WRITTEN REQUEST – Repeat the lines of the records below word for word, starting with the line that contains "Describe the element" and going on through the line that contains "at that location.", and leave the pictures out.

─── DATA PROVIDED

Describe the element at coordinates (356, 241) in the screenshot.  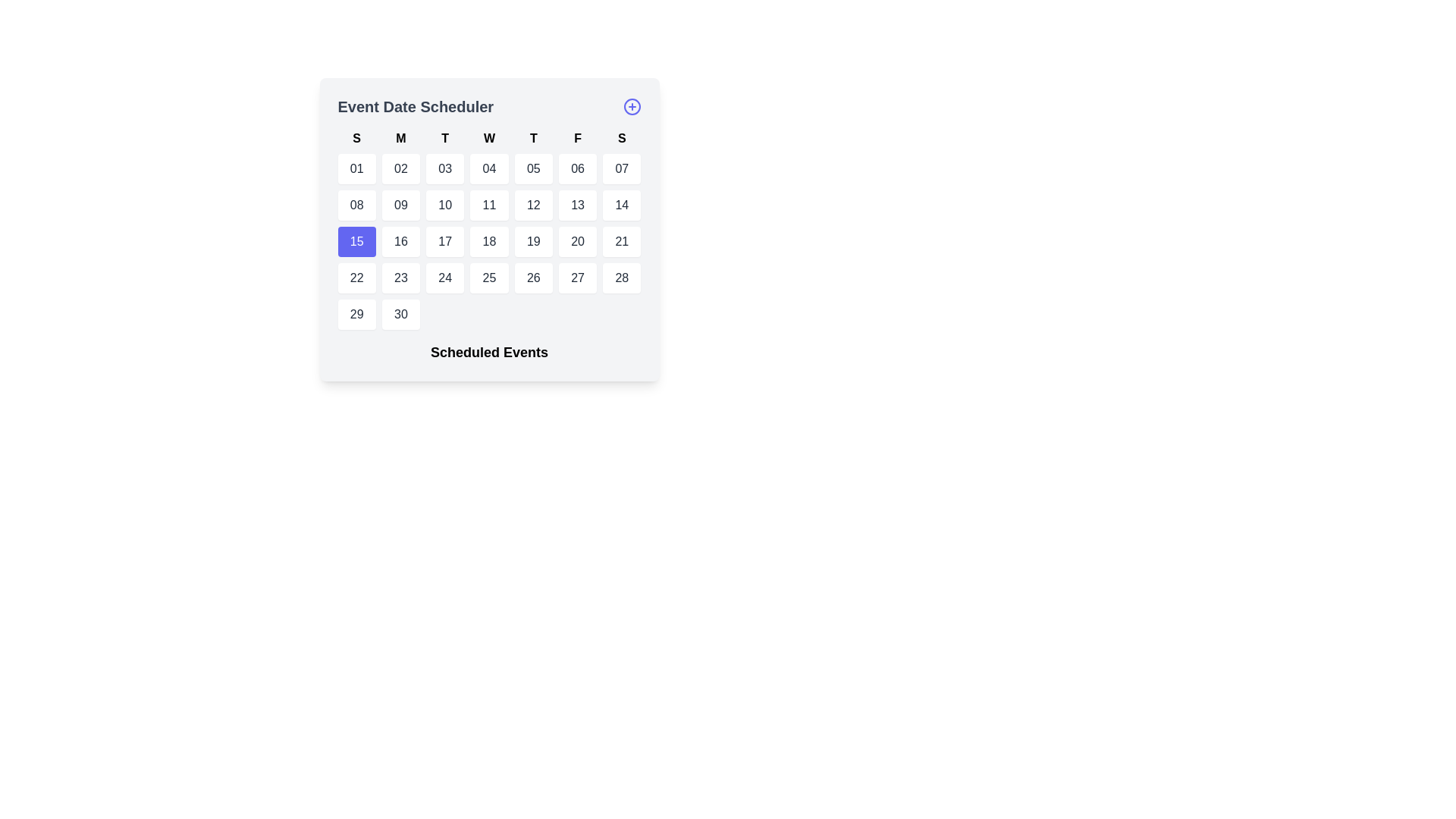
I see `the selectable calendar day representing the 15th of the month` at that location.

──────
─── DATA PROVIDED

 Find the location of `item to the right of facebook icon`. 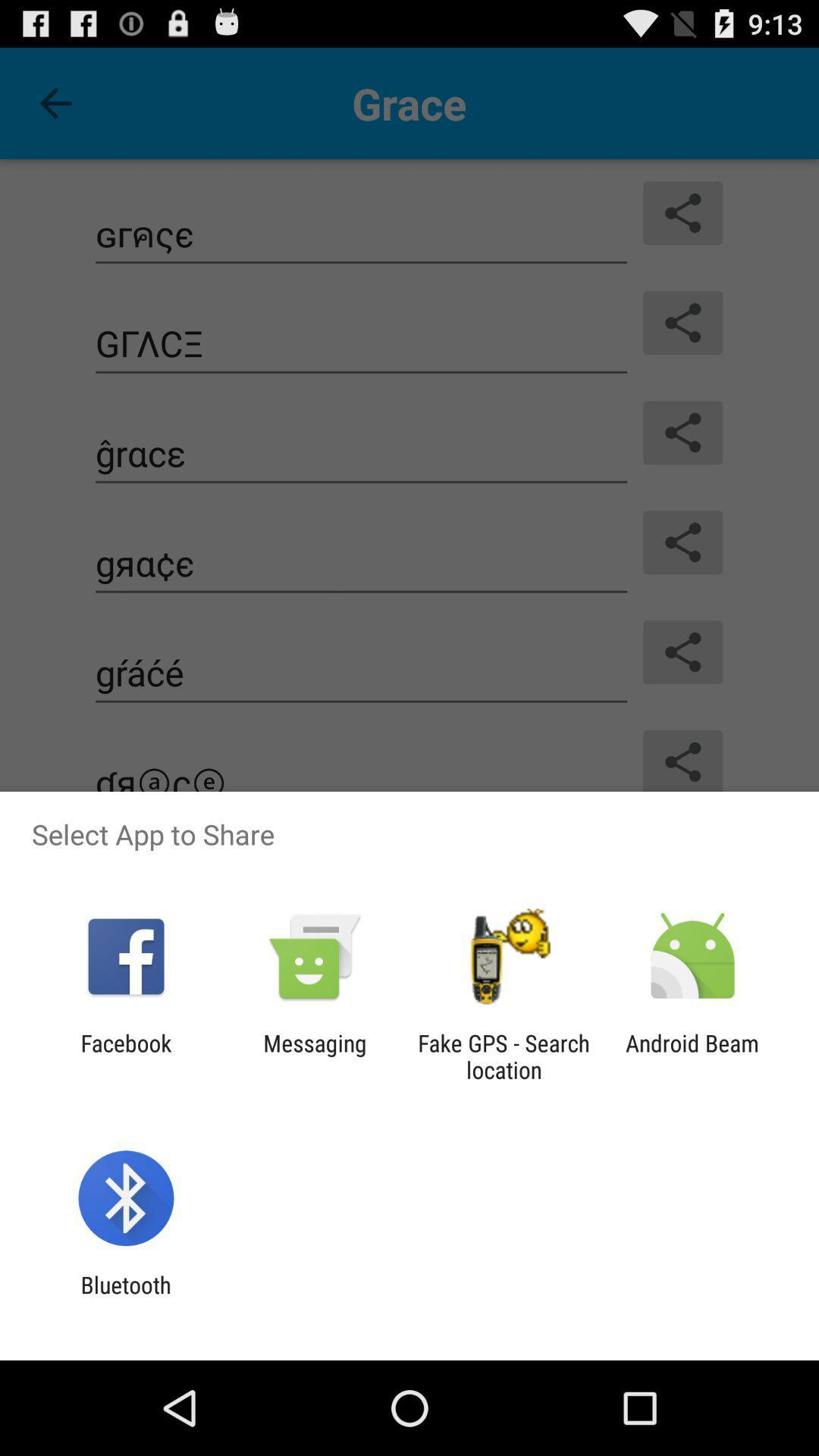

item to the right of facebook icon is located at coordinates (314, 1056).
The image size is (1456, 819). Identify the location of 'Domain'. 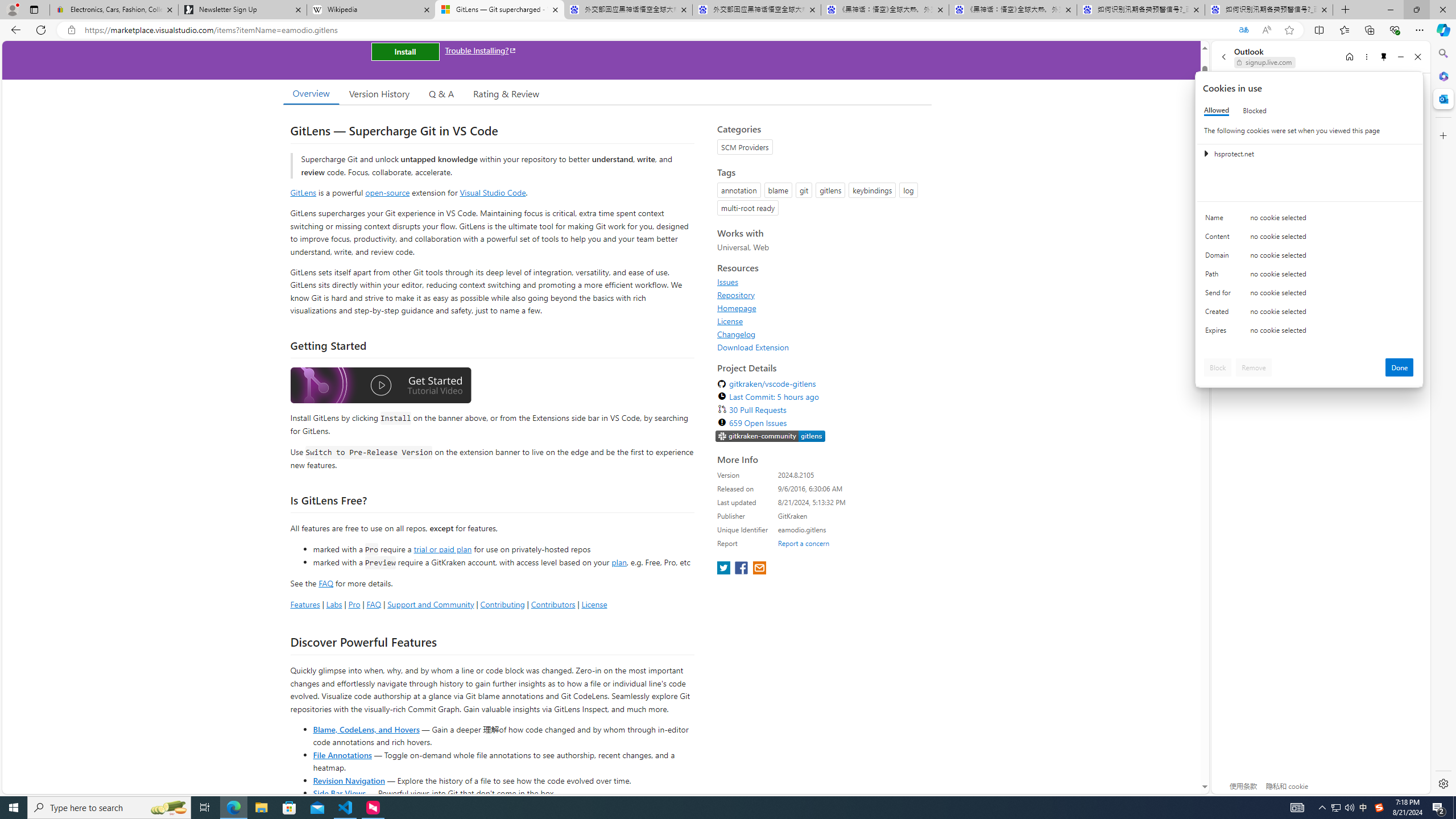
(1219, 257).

──────

FINAL RESULT –
Describe the element at coordinates (356, 241) in the screenshot.  
I see `the selectable calendar day representing the 15th of the month` at that location.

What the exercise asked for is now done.